→ **Exercise**
Put the lines of the records from the line with "This screenshot has" to the line with "pos(983,31)", both included, into a Markdown table with the columns No. and Text, giving each non-blank line its own numbered row. Leave the pictures out of the table.

→ **Data supplied**

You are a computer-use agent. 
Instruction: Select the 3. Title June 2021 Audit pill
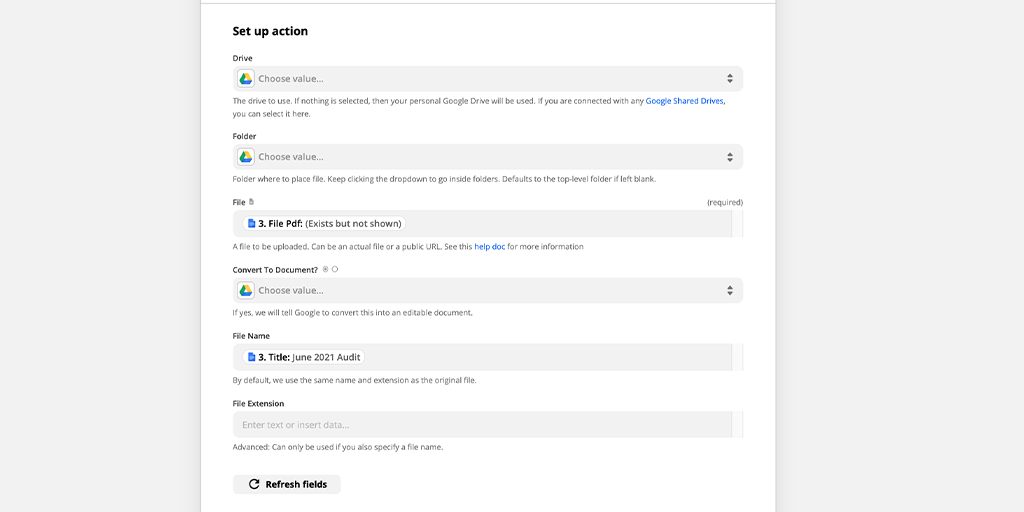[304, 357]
---
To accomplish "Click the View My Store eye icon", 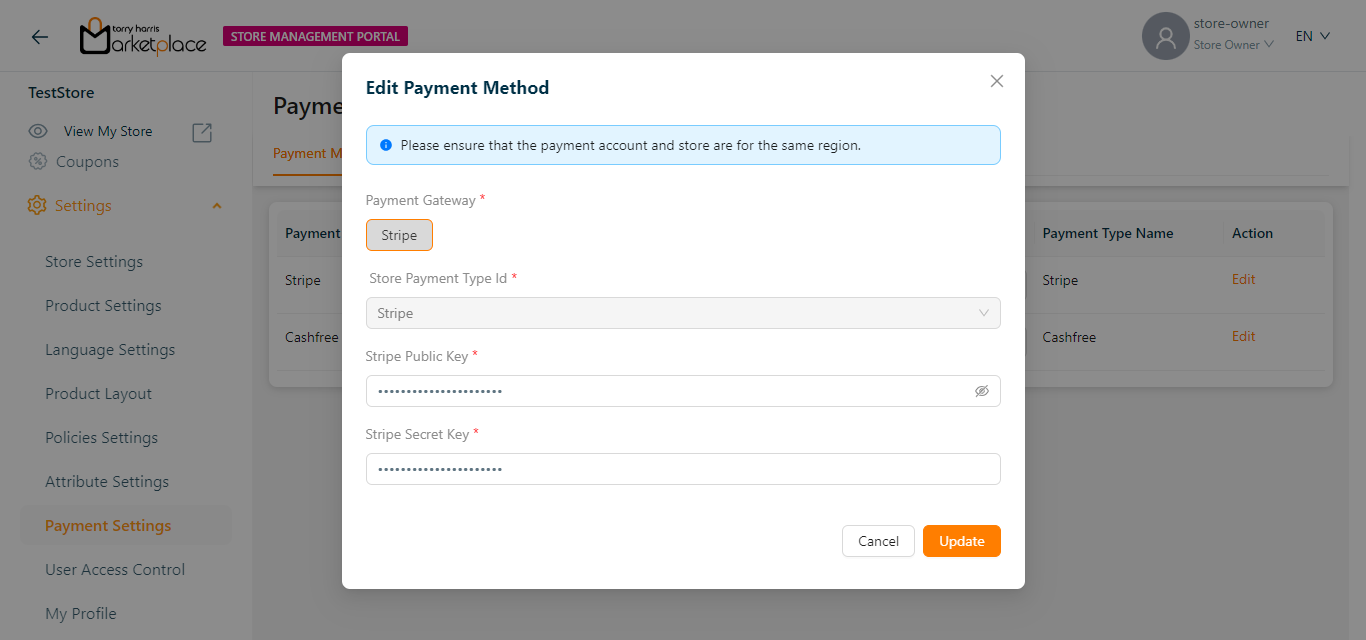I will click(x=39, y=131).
==
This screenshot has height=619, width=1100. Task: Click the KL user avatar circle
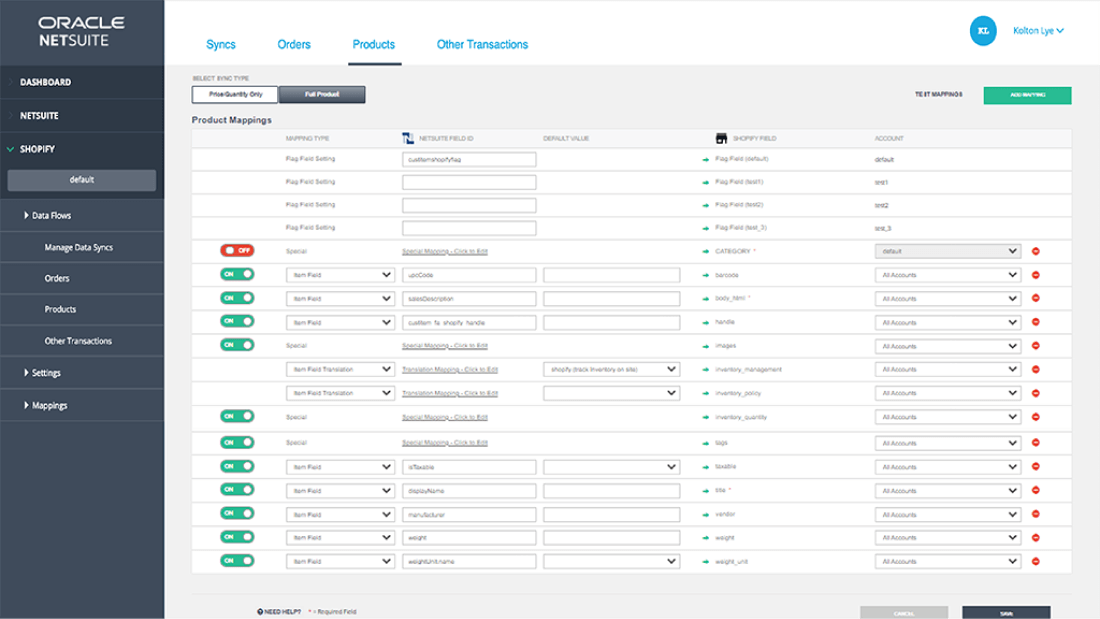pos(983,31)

→ **Completed task**
| No. | Text |
|---|---|
| 1 | This screenshot has height=619, width=1100. Task: Click the KL user avatar circle |
| 2 | pos(983,31) |